PetroRabigh awards $208m construction contract

07 June 2016

Deal is part of second-phase expansion of Rabigh integrated refinery and petrochemicals complex

Saudi Arabia’s Rabigh Refining & Petrochemical Company (PetroRabigh) has awarded a construction contract to Italy’s Saipem for the second-phase expansion project at the Rabigh petrochemicals plant.

The 30-month deal to expand PetroRabigh’s chemicals complex is worth SR782m ($208.5m). It includes a plant to process and recover vanadium and a unit to dispose of caustic soda, according to the company.

The contract also includes other facilities to handle and store chemicals, the company said in a statement to the Saudi Stock Exchange (Tadawul), where its shares are traded.

PetroRabigh, a joint venture between the world’s biggest oil exporter, Saudi Aramco, and Japan’s Sumitomo Chemical, raised $5.2bn to support the second-phase expansion project. Japan’s Sumitomo Mitsui Banking Corporation and the local Sabb were the financial advisers on the transaction. The total project cost is estimated at about $8.1bn.

The project involves PetroRabigh expanding its ethane cracker and building a new aromatics complex that will enable it to process 30 million cubic feet a day (cf/d) of ethane and about 3 million tonnes a year (t/y) of naphtha as a major feedstock to produce chemicals.

The company, however, has cancelled two of the three packages of its planned Clean Fuels Project, sources familiar with the scheme told MEED last month.

PetroRabigh tendered three engineering, procurement and construction (EPC) packages in October 2015 and received bids from international companies in February.

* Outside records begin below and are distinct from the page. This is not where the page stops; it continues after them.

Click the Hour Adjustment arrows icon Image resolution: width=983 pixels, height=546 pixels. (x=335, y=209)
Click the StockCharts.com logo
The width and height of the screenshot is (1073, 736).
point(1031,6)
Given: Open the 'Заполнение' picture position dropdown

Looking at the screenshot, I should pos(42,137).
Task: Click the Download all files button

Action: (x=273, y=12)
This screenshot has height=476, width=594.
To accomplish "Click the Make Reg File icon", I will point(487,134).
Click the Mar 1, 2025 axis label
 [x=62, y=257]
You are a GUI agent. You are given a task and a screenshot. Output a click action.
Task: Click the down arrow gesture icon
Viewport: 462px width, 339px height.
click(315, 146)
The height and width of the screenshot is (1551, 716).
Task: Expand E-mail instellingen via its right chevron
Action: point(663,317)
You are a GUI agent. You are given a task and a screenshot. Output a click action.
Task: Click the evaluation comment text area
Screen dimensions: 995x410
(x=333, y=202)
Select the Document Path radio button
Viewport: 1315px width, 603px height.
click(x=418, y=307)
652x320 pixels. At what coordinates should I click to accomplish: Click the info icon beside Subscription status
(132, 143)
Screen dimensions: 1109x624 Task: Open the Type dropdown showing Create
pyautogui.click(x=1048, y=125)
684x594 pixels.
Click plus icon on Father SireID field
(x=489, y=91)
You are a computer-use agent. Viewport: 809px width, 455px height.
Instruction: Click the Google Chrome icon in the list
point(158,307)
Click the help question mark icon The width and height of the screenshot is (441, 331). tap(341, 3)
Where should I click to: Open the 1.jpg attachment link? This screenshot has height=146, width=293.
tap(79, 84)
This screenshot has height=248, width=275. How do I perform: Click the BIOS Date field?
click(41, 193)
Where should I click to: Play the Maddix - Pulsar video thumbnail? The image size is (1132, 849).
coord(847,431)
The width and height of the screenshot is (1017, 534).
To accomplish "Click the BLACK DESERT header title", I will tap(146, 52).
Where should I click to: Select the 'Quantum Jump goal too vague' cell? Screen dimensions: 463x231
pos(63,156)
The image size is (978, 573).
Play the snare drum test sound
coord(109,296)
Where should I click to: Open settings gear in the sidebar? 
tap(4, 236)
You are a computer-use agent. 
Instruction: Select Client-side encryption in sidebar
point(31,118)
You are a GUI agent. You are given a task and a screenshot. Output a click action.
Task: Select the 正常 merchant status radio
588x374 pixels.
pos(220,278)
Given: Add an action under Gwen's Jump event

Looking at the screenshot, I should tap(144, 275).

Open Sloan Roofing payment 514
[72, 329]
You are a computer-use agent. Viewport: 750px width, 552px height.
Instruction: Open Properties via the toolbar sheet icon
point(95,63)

The two packages cancelled are:

  • Polyols production unit – capacity of 220,000 t/y of polyether polyols
  • Sulphur recovery unit – capacity of 106,000 t/y of sulphur

PetroRabigh is still assessing bids on a third package to build a naphtha processing unit with the capacity to produce 17,000 barrels a day (b/d) of clean fuels.

Italy-based Tecnimont has submitted the low bid for this package, according to a source. Other bidders are thought to include Taiwan-based CTCI, South Korea’s Daelim, Spain’s Intecsa Industrial and Tecnicas Reunidas, and India-based Larsen & Toubro.